The US has made it clear to the government that it does not want to see Ieng Sary welcomed back to Phnom Penh. The King still hopes that he and other Khmer Rouge leaders will be brought before an interna-tional tribunal. The best hope of finding the necessary evidence lies with the State Department’s Genocide Project, headed by Ben Kiernan. His report, which Western observers in Phnom Penh told me they think has been well researched, will soon be issued.

All this is happening in an atmosphere of increasing tension as both Hun Sun and his rivals prepare for parliamentary elections in 1998, which Hun Sen is clearly determined to win. He sees government as a matter of personal patronage: businessmen give him money in return for contracts, and he spends that money to build up his own strength. In one recent speech he claimed that he and the CPP had built 650 schools around the country, while FUNCINPEC members, he said, had bought a plane for Ranariddh. That’s democracy, he said. Hun Sen wants foreign observers of the elections kept to a minimum; Ranariddh has requested widespread international involvement. Everyone fears violence.

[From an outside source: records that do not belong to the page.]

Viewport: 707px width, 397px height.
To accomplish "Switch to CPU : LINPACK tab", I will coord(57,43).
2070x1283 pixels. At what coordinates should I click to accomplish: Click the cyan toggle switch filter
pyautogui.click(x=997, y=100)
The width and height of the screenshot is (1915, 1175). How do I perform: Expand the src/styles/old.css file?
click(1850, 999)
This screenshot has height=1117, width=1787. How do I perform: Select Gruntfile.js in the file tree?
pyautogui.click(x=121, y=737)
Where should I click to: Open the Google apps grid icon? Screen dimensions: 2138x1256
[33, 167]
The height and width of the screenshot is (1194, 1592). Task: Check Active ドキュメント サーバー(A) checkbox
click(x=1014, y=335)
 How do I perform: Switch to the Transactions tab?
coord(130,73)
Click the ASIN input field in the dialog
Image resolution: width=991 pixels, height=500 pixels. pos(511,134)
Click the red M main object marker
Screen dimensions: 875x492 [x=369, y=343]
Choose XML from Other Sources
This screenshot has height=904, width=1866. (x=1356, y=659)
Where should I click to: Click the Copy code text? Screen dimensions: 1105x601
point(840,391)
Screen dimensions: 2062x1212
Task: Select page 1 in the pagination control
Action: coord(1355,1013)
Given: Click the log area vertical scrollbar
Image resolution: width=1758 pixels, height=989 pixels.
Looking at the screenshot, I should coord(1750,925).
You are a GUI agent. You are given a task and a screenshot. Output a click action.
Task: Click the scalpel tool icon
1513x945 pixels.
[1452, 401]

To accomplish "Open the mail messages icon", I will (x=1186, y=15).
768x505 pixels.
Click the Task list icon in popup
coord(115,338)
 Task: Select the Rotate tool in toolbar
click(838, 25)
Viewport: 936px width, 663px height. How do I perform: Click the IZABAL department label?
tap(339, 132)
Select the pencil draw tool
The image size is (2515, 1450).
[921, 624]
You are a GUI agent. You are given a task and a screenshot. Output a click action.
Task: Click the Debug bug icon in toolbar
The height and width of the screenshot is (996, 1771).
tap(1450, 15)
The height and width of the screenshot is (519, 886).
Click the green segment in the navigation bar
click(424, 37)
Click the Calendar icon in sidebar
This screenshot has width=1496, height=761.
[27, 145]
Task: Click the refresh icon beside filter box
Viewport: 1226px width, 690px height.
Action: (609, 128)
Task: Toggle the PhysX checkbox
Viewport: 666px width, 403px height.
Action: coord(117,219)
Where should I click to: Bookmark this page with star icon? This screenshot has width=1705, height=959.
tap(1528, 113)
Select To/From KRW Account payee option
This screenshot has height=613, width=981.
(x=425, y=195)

One of the most corrupt practices encouraged by both prime ministers has been the illegal, immensely destructive logging, against which the principal opposition leader, Sam Rainsy, has been protesting and organizing demonstrations. In late October the IMF warned the government that unless it makes good on its promise to improve logging policies, and ensures that timber revenues reach the treasury, IMF loans will be stopped. The government quickly announced that it will reform some practices. Sam Rainsy doubted whether it really intends to do so. The IMF and the World Bank apparently agreed. In mid-November, in protest against the government’s timber policies, the IMF cancelled a $20 million loan and the World Bank delayed a $27 million grant. If the logging is not controlled, the effect on Cambodia’s environment will be disastrous.

I mentioned in my last article that on October 18 the King said that because Ieng Sary had been pardoned, he would also give an amnesty to lesser criminals who were in the country’s jails, where conditions are appalling. Human rights groups immediately prepared lists of people who should be freed immediately, particularly women, children, and the sick, as well as others who had been wrongly imprisoned, often because they were too poor to bribe officials who brought meretricious charges against them.

But Hun Sen immediately ordered pro-government students, whom he pays $10 a month to support him, to protest the King’s act of mercy, and the newspapers he controls denounced it. Hun Sen was probably concerned above all that the amnesty would include Prince Sirivudh, the half-brother of the King and former FUNCINPEC leader and foreign minister, whom he had forced into exile and had had condemned in absentia on trumped-up charges. Hun Sen’s threats worked. Within days the King backed down and canceled the amnesty he had announced. It was a loss of face for him—and a devastating blow to the prisoners.

Human rights groups at once petitioned the King at least to pardon some four hundred women, children, and sick people now in prison. He then proposed to amnesty seventy-four of them—one for each year of his life. He has since left for medical treatment in China, and is said to be depressed by his diminishing authority.

In Cambodia today there is an AIDS epidemic, deadly land mines litter parts of the countryside, and there is growing rural poverty, corruption, injustice, and harsh treatment of dissenters. But conditions there are not comparable to the tragic events in Rwanda, Burundi, or Zaire. The country ought to have a better chance of decent government now than at any other time in recent decades. But it desperately lacks modern institutions (such as a decently paid civil service), widespread acceptance of the rule of law, and a political leadership which is interested in promoting efficient and honest use of power. The Cambodians who are committed to law and the constitution continue to depend on outside support and vigilance. So long as they do so, international aid should be given only on strict conditions that the government carry out institutional reforms.